The comparison is a WEE bit unfair, since last March was the month of the Captain America $26 insanity — but a drop in sales is still a drop in sales. More:

Periodical analysis
Top 300 comics
Top 100 graphic novels.

13 COMMENTS

  1. It’s kinda hard to keep buying comics when your house is being re-possessed, and/or the price of food and gas keeps rising every week. Gas is $3.59 here, which isn’t the highest in the country, but Michigan’s unemployment rate is over 7%.

  2. “It’s kinda hard to keep buying comics when your house is being re-possessed, and/or the price of food and gas keeps rising every week. Gas is $3.59 here, which isn’t the highest in the country, but Michigan’s unemployment rate is over 7%.”

    Absolutely.

    And when the material being published isn’t anything to get too excited about, it makes it all the more easier for people to cut comics out of an already stretched out budget.

  3. Sales are down on this side of the border — in bookstores as well as comic shops — because the higher value of our dollar is driving down the Canadian cover price for books (though not fast enough for most customers!). Unit sales aren’t necessarily down, but when you compare sales figures from last year its hard not to feel a little glum.

  4. Correct me if I’m wrong, but didn’t they say that comics are down, but trades are up; and overall sales are up. So this is just a switch from one format to another, with an overall gain in profits, yes?

  5. Not quite. March 2008 is up from March 2007, but the first quarter of 2008 is down from 2007.

    Mind you, a case can be made that the release schedules in early 2007 were a lot more packed than the equivalent period in 2008 (it was the tail-end of CIVIL WAR), and the drop in monthly sales partly reflects which months the crossover happens to fall in this year.

  6. One thing I overheard at the ICV2 conference: during the past four recessions, comicbooks have sold well.

    Most manga sells for under $10, which puts it in the same market as mass market paperbacks. Compared to fine art books (with similar production costs), graphic novels are a bargain.

    To paraphrase Freewheelin’ Franklin, “Books will get you through times of no money better than money will get you through times of no books.”

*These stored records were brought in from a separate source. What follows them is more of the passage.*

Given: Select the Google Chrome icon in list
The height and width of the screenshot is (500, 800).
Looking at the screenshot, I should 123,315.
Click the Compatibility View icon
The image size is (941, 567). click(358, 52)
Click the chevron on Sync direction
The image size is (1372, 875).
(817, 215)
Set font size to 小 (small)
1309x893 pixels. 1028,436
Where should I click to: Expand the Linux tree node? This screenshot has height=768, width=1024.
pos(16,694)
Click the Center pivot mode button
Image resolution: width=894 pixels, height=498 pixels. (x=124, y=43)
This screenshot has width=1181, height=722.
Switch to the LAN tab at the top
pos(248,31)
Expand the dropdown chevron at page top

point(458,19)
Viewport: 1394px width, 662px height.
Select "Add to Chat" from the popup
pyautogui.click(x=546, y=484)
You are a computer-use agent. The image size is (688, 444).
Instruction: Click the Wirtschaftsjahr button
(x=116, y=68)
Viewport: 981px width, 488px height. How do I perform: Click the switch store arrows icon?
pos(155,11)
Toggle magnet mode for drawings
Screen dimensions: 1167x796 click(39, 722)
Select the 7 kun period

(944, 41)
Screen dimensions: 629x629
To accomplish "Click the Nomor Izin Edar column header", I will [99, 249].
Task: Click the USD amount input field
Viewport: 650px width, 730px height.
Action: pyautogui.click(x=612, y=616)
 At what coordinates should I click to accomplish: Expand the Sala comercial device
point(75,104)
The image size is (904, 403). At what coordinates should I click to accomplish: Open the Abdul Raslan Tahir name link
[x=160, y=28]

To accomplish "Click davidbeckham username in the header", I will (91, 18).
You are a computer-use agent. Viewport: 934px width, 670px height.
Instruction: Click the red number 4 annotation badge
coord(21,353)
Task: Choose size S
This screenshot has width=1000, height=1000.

  7. Comparing this March to last March, we had a much stronger product mix last year. We had the beginning of the Dark Tower series, the end of Civil War, Buffy and Captain America. It would be hard to match a month like that without the same type of products. The new Dark Tower series is not hitting the same numbers as the first series, and the rest of the titles have either finished or matured and settled down for numbers.

    I will be curious to see how this April compares to last year. Secret Invasion is off to a strong start and looks to be bigger than last year’s Planet Hulk.

  8. The Comics Chronicles analysis of the charts should be up on Newsarama later in the week, as well as a look at the quarterly numbers across time there and on Comichron.com. I spoke with a number of publishers in New York about the softer quarter — as yet, no one seemed particularly nervous. This was regarded as The Dead Quarter until not too long ago.